Meeting with Virginia Phiri, Zimbabwe
While running a creative writing workshop in Bulawayo in January 2006, I asked what writer excited other writers. “Virginia Phiri,” one woman said. She was making her book Desperate a set text in a teacher training course she was running. The book choice was confrontational given the conservative social structure of Zimbabwe, being a series of stories with sex-workers as the narrators. “I don’t care what people say though,” the book’s champion declared. “It is beautiful writing.”
Back in Harare I met Virginia Phiri at a book launch, and she agreed to an interview at the British Council offices the next day, February 3rd 2006. I had questions, but did not really need them. “I love people. I love talking,” she says. For over an hour the talk flowed, with only occasional prompting from me. For ‘survival and buying food’ Virginia works as an accountant. Back in 2002 her sister in Bulawayo bought a car. That sister is the family member most like Virginia, the others are ‘normal’, but instead of a car Virginia spent her money that year on the publication of her book. Desperate was her tribute to the sex workers who had taken her in, hid her, fed her and saved her life when she was active as a guerrilla fighter in the 1970s liberation war that saw Zimbabwe emerge from the colonial era.
That War of Independence sits behind much of Zimbabwean writing. Few people parade their participation. It sits in the heart of a whole generation of writers, and finds its own way of emerging. Virginia Phiri is also an expert on orchids. She sees the sweep of human drama, but also has an eye for the rarities of life, spotting orchids which other experts have passed by.
“I am from a background of women who are activists,” she told me. “Some were chiefs. My grandmother was a chief’s wife who influenced the chief in good governance. I had an aunt born in Bulawayo who married a foreigner in 1936. She started the burial societies. My paternal men were moneymakers, my maternal men were chiefs. I have always done things in my own way, since primary school,” Choosing to write in the voices of sex workers is surely doing things ‘her own way’, when there is a danger of writers being cast in the same light as their characters.
“Africa is an oral culture. The orality of things is selective—we choose what we talk about. Black people in a black community are expected to behave in a certain way. Someone asked me ‘Are you still black?’”

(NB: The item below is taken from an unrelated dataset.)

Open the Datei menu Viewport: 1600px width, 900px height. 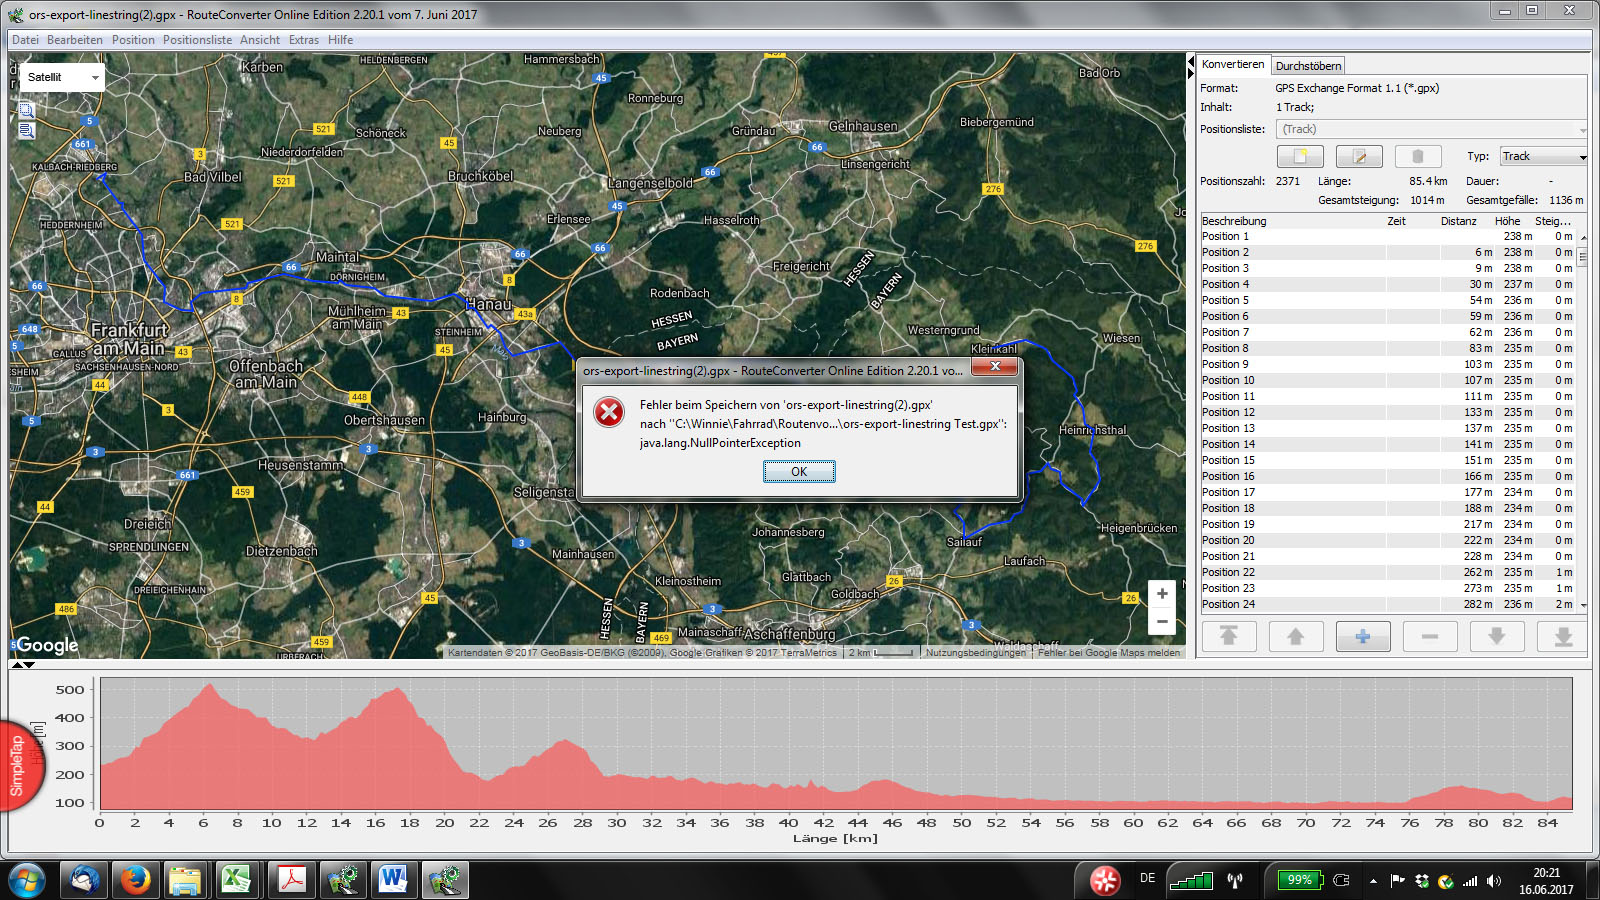click(x=25, y=40)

“I believe in speaking for those who can’t speak for themselves. In the 1970s I was rescued by these women, by sex workers. Those people had a heart. They were women, mothers and sisters. They really felt for people. If a man wrote it, he wouldn’t understand how it worked. These women never have the time to sit and write their experiences. They are too shameful, too embarrassing.

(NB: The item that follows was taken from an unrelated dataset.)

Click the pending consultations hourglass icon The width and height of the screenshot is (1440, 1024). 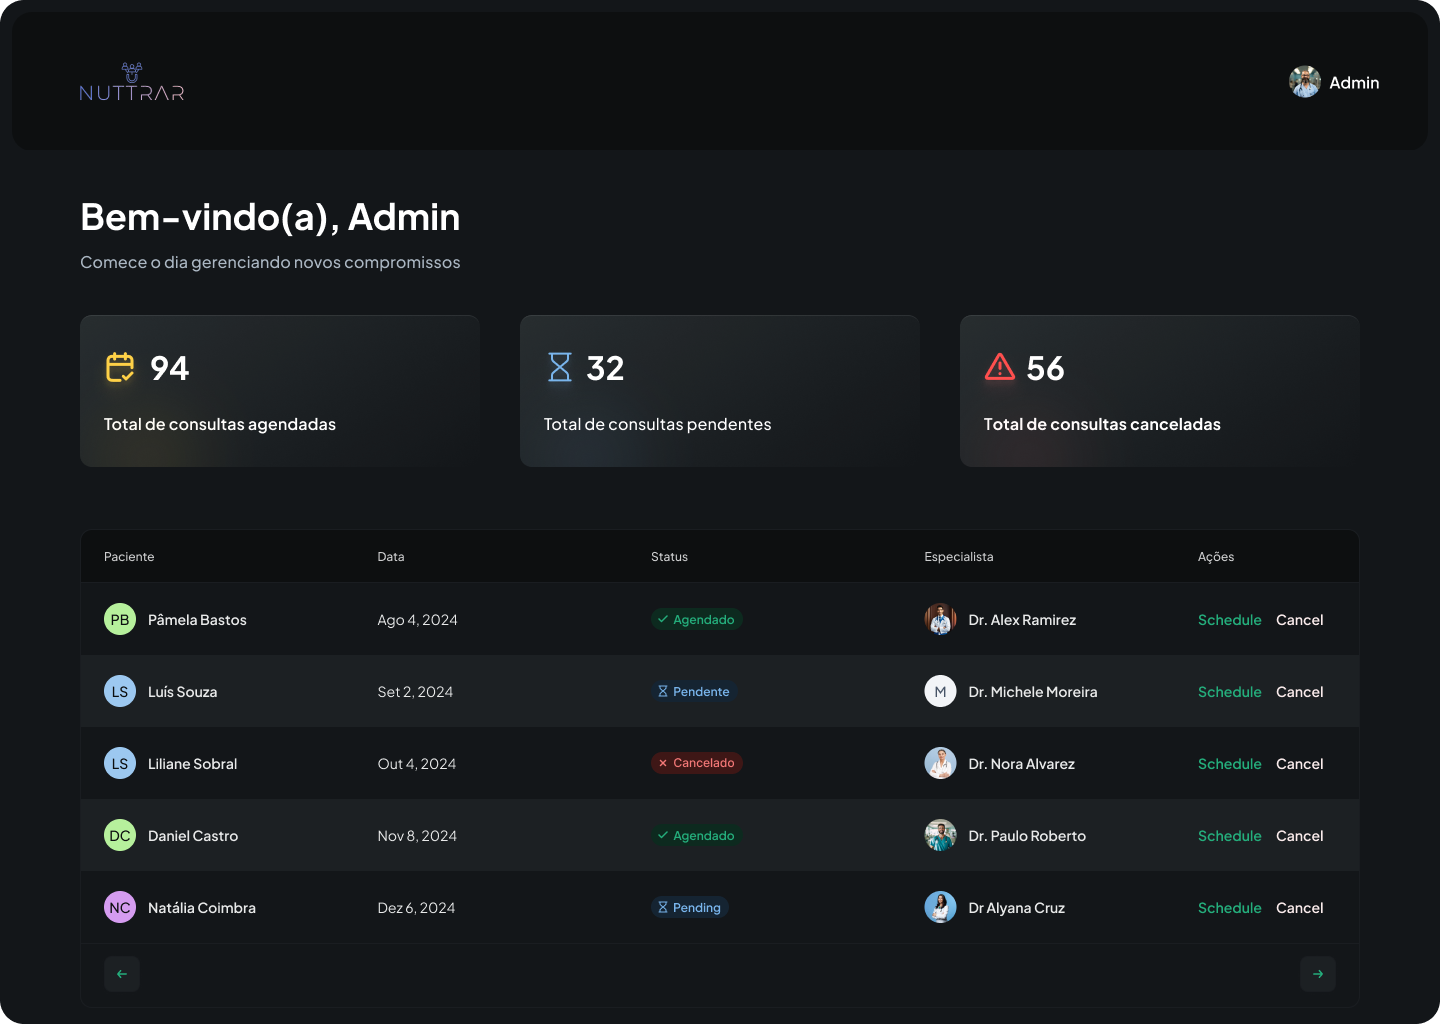tap(560, 368)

“One woman, named Patricia, now in her sixties, could not go back to her village where to be unmarried was shameful. ‘Most of my friends are dead’ she said. ‘When I heard of protection against Aids I took it very seriously. I learned how to use female condoms.’ She is the grandmother of all and looks after her extended family
Most sex workers are the breadwinners. One said to me ‘I need to buy a ticket for my niece to get to London’. My first story, ‘Diary of a Sex Worker’, was originally in Ndebele. Nobody complained. Yvonne Vera wrote to me and said, ‘You are so brave’. I am not encouraging prostitution. I am bringing out the way things are.”

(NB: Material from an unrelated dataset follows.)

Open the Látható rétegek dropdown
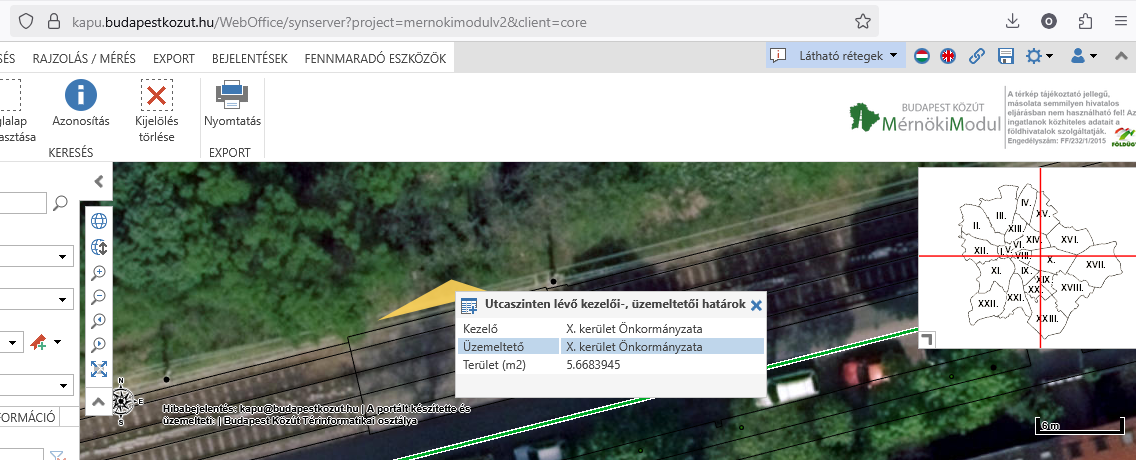The width and height of the screenshot is (1136, 460). point(836,56)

Yvonne Vera is one of the benchmarks for modern writers in Zimbabwe. She ran the National Gallery in Bulawayo for many years, dying of Aids in the Canada in 2005. Many writers told me how difficult they found her to read, and indeed Virginia Phiri’s Desperate has displaced Yvonne Vera’s The Stone Virgins for those students in Bulawayo. Virginia Phiri marvels at The Stone Virgins though. She feels it starts with intentional difficulty for the reader, and grows to something sublime and luminous.
Dambudzo Marechera, who died from Aids in1987, is the other writer most voiced as creating a shift in the writing of Zimbabwe. Virginia Phiri cites him as well. “Marechera said we must write how we feel. Self-censorship in an author is very serious. I don’t intend to annoy anyone. When most writers stop self-censoring we will bring out what we want to say.”
Virginia is grateful to her husband. He is supportive of her writing, which she sees as an exception to the norm. “Men don’t want women to have more about them. One woman writer’s husband used her manuscript for his roll-ups and smoked it.”
And what other writers inspire her?
She has just made a film about the South African writer Noni Jabavu, in tribute to the strong effect of reading her Ochre People. Barbara Nkala, who writes in Ndebele and English, and Chiedza Musengezi, who writes in English and Shona. And across in the States, Toni Morrison.
She is happy to have a growing international reputation herself, but wanted her book to find readers in Africa first. “I must start here. I am read all over Africa. I was invited to Colorado because of this book. Churches are buying it. A pastor bought some and sent them abroad.”
Virginia Phiri is working on a sequel to Desperate to be called Southern Highway Queen. And a new novel, Destiny, dealing with another taboo, this time of visible physical blocks to sexual reproduction, has just gone to her editor. From her independent start, paying for her own publication, publishing houses are now approaching her looking for deals. Her independence is hard-won, though. I doubt she will compromise it in any real way.